## Work to be completed
All entries below must be given again exactly as they stand.

## Given information
○ ○ ○ ○
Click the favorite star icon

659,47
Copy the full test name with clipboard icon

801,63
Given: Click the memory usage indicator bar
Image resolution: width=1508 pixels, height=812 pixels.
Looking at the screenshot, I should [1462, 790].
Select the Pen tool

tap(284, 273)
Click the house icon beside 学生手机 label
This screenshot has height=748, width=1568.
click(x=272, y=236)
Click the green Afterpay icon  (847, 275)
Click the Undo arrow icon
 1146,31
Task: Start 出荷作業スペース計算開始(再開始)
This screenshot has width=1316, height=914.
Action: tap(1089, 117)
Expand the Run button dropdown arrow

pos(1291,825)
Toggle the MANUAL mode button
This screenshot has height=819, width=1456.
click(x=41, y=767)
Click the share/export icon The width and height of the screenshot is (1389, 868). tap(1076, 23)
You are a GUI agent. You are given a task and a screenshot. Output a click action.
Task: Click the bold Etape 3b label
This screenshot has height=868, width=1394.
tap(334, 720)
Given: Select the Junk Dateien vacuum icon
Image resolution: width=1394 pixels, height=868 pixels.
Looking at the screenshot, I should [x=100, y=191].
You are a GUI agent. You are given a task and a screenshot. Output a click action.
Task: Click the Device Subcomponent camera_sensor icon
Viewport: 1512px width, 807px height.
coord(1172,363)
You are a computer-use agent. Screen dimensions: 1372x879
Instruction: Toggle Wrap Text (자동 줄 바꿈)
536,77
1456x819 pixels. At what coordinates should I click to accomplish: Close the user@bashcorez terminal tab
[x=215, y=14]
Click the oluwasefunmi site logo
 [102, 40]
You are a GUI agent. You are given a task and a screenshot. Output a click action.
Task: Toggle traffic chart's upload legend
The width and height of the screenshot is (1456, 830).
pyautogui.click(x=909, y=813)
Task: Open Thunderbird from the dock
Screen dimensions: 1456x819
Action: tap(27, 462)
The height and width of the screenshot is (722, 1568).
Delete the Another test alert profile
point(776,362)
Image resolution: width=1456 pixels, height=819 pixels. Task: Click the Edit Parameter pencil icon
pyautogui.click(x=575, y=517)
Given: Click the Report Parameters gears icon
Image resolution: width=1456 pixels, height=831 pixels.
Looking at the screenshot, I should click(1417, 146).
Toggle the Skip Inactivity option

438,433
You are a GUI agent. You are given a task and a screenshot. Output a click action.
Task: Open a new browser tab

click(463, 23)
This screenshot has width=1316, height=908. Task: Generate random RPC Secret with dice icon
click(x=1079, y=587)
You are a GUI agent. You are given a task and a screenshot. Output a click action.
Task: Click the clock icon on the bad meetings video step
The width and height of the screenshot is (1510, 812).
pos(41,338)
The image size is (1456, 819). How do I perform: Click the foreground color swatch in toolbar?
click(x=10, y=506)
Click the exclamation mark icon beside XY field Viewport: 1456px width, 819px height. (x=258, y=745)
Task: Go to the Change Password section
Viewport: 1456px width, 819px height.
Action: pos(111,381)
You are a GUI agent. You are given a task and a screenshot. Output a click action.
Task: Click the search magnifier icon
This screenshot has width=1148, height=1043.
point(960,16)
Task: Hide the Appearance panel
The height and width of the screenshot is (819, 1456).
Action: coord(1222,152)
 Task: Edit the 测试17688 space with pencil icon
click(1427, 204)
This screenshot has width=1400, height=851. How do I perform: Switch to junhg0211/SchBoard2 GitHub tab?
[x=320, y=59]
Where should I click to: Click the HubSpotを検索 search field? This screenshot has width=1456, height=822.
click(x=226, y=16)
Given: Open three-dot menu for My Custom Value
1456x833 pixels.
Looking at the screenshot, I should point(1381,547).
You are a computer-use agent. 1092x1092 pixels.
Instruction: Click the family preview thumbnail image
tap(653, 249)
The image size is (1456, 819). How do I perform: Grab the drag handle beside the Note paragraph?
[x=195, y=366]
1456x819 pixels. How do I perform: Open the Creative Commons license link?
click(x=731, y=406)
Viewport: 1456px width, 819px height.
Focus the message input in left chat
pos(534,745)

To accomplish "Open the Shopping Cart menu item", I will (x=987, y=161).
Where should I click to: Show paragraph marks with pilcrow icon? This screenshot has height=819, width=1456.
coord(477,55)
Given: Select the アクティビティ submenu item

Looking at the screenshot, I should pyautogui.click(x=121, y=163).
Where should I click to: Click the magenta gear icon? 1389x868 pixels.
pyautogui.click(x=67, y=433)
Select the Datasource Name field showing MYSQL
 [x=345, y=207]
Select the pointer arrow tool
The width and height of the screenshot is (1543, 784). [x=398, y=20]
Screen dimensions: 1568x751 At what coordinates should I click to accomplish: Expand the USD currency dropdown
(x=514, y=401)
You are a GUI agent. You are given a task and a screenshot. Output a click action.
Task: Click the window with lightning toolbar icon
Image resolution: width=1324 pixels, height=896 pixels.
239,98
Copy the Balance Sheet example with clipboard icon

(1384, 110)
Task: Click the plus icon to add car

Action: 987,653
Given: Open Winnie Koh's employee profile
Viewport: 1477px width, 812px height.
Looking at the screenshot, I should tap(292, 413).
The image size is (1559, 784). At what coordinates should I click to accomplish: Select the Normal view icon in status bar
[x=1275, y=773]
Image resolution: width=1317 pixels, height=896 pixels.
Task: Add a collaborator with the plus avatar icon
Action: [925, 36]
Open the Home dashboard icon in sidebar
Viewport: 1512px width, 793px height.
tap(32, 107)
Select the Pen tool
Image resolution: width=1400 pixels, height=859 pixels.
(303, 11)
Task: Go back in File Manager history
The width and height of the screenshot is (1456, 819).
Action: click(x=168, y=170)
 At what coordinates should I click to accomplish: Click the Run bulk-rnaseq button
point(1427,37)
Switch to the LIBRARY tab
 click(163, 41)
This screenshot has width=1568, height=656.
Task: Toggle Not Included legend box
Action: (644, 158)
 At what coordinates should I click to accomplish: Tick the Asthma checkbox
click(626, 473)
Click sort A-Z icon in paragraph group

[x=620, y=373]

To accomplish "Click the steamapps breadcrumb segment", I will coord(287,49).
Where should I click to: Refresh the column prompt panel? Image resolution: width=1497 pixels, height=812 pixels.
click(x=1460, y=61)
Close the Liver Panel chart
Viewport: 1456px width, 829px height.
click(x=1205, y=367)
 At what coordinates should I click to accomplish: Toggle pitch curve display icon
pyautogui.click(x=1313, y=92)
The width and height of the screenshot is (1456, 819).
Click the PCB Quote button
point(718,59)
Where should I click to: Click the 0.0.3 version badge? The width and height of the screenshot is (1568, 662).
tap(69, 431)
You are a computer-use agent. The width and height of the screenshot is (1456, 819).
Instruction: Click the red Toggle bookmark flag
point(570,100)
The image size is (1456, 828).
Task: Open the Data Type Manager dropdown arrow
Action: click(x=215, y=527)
○ ○ ○ ○
## Result of the task
Click the favorite star icon

659,47
Copy the full test name with clipboard icon

801,63
Given: Click the memory usage indicator bar
Image resolution: width=1508 pixels, height=812 pixels.
Looking at the screenshot, I should [1462, 790].
Select the Pen tool

tap(284, 273)
Click the house icon beside 学生手机 label
This screenshot has height=748, width=1568.
click(x=272, y=236)
Click the green Afterpay icon  (847, 275)
Click the Undo arrow icon
 1146,31
Task: Start 出荷作業スペース計算開始(再開始)
This screenshot has width=1316, height=914.
Action: tap(1089, 117)
Expand the Run button dropdown arrow

pos(1291,825)
Toggle the MANUAL mode button
This screenshot has height=819, width=1456.
click(x=41, y=767)
Click the share/export icon The width and height of the screenshot is (1389, 868). tap(1076, 23)
You are a GUI agent. You are given a task and a screenshot. Output a click action.
Task: Click the bold Etape 3b label
This screenshot has height=868, width=1394.
tap(334, 720)
Given: Select the Junk Dateien vacuum icon
Image resolution: width=1394 pixels, height=868 pixels.
Looking at the screenshot, I should [x=100, y=191].
You are a GUI agent. You are given a task and a screenshot. Output a click action.
Task: Click the Device Subcomponent camera_sensor icon
Viewport: 1512px width, 807px height.
coord(1172,363)
You are a computer-use agent. Screen dimensions: 1372x879
Instruction: Toggle Wrap Text (자동 줄 바꿈)
536,77
1456x819 pixels. At what coordinates should I click to accomplish: Close the user@bashcorez terminal tab
[x=215, y=14]
Click the oluwasefunmi site logo
 [102, 40]
You are a GUI agent. You are given a task and a screenshot. Output a click action.
Task: Toggle traffic chart's upload legend
The width and height of the screenshot is (1456, 830).
pyautogui.click(x=909, y=813)
Task: Open Thunderbird from the dock
Screen dimensions: 1456x819
Action: tap(27, 462)
The height and width of the screenshot is (722, 1568).
Delete the Another test alert profile
point(776,362)
Image resolution: width=1456 pixels, height=819 pixels. Task: Click the Edit Parameter pencil icon
pyautogui.click(x=575, y=517)
Given: Click the Report Parameters gears icon
Image resolution: width=1456 pixels, height=831 pixels.
Looking at the screenshot, I should click(1417, 146).
Toggle the Skip Inactivity option

438,433
You are a GUI agent. You are given a task and a screenshot. Output a click action.
Task: Open a new browser tab

click(463, 23)
This screenshot has width=1316, height=908. Task: Generate random RPC Secret with dice icon
click(x=1079, y=587)
You are a GUI agent. You are given a task and a screenshot. Output a click action.
Task: Click the clock icon on the bad meetings video step
The width and height of the screenshot is (1510, 812).
pos(41,338)
The image size is (1456, 819). How do I perform: Click the foreground color swatch in toolbar?
click(x=10, y=506)
Click the exclamation mark icon beside XY field Viewport: 1456px width, 819px height. (x=258, y=745)
Task: Go to the Change Password section
Viewport: 1456px width, 819px height.
Action: pos(111,381)
You are a GUI agent. You are given a task and a screenshot. Output a click action.
Task: Click the search magnifier icon
This screenshot has width=1148, height=1043.
point(960,16)
Task: Hide the Appearance panel
The height and width of the screenshot is (819, 1456).
Action: coord(1222,152)
 Task: Edit the 测试17688 space with pencil icon
click(1427, 204)
This screenshot has width=1400, height=851. How do I perform: Switch to junhg0211/SchBoard2 GitHub tab?
[x=320, y=59]
Where should I click to: Click the HubSpotを検索 search field? This screenshot has width=1456, height=822.
click(x=226, y=16)
Given: Open three-dot menu for My Custom Value
1456x833 pixels.
Looking at the screenshot, I should point(1381,547).
You are a computer-use agent. 1092x1092 pixels.
Instruction: Click the family preview thumbnail image
tap(653, 249)
The image size is (1456, 819). How do I perform: Grab the drag handle beside the Note paragraph?
[x=195, y=366]
1456x819 pixels. How do I perform: Open the Creative Commons license link?
click(x=731, y=406)
Viewport: 1456px width, 819px height.
Focus the message input in left chat
pos(534,745)

To accomplish "Open the Shopping Cart menu item", I will (x=987, y=161).
Where should I click to: Show paragraph marks with pilcrow icon? This screenshot has height=819, width=1456.
coord(477,55)
Given: Select the アクティビティ submenu item

Looking at the screenshot, I should pyautogui.click(x=121, y=163).
Where should I click to: Click the magenta gear icon? 1389x868 pixels.
pyautogui.click(x=67, y=433)
Select the Datasource Name field showing MYSQL
 [x=345, y=207]
Select the pointer arrow tool
The width and height of the screenshot is (1543, 784). [x=398, y=20]
Screen dimensions: 1568x751 At what coordinates should I click to accomplish: Expand the USD currency dropdown
(x=514, y=401)
You are a GUI agent. You are given a task and a screenshot. Output a click action.
Task: Click the window with lightning toolbar icon
Image resolution: width=1324 pixels, height=896 pixels.
239,98
Copy the Balance Sheet example with clipboard icon

(1384, 110)
Task: Click the plus icon to add car

Action: 987,653
Given: Open Winnie Koh's employee profile
Viewport: 1477px width, 812px height.
Looking at the screenshot, I should tap(292, 413).
The image size is (1559, 784). At what coordinates should I click to accomplish: Select the Normal view icon in status bar
[x=1275, y=773]
Image resolution: width=1317 pixels, height=896 pixels.
Task: Add a collaborator with the plus avatar icon
Action: [925, 36]
Open the Home dashboard icon in sidebar
Viewport: 1512px width, 793px height.
tap(32, 107)
Select the Pen tool
Image resolution: width=1400 pixels, height=859 pixels.
(303, 11)
Task: Go back in File Manager history
The width and height of the screenshot is (1456, 819).
Action: click(x=168, y=170)
 At what coordinates should I click to accomplish: Click the Run bulk-rnaseq button
point(1427,37)
Switch to the LIBRARY tab
 click(163, 41)
This screenshot has width=1568, height=656.
Task: Toggle Not Included legend box
Action: (644, 158)
 At what coordinates should I click to accomplish: Tick the Asthma checkbox
click(626, 473)
Click sort A-Z icon in paragraph group

[x=620, y=373]

To accomplish "Click the steamapps breadcrumb segment", I will coord(287,49).
Where should I click to: Refresh the column prompt panel? Image resolution: width=1497 pixels, height=812 pixels.
click(x=1460, y=61)
Close the Liver Panel chart
Viewport: 1456px width, 829px height.
click(x=1205, y=367)
 At what coordinates should I click to accomplish: Toggle pitch curve display icon
pyautogui.click(x=1313, y=92)
The width and height of the screenshot is (1456, 819).
Click the PCB Quote button
point(718,59)
Where should I click to: Click the 0.0.3 version badge? The width and height of the screenshot is (1568, 662).
tap(69, 431)
You are a computer-use agent. The width and height of the screenshot is (1456, 819).
Instruction: Click the red Toggle bookmark flag
point(570,100)
The image size is (1456, 828).
Task: Open the Data Type Manager dropdown arrow
Action: click(x=215, y=527)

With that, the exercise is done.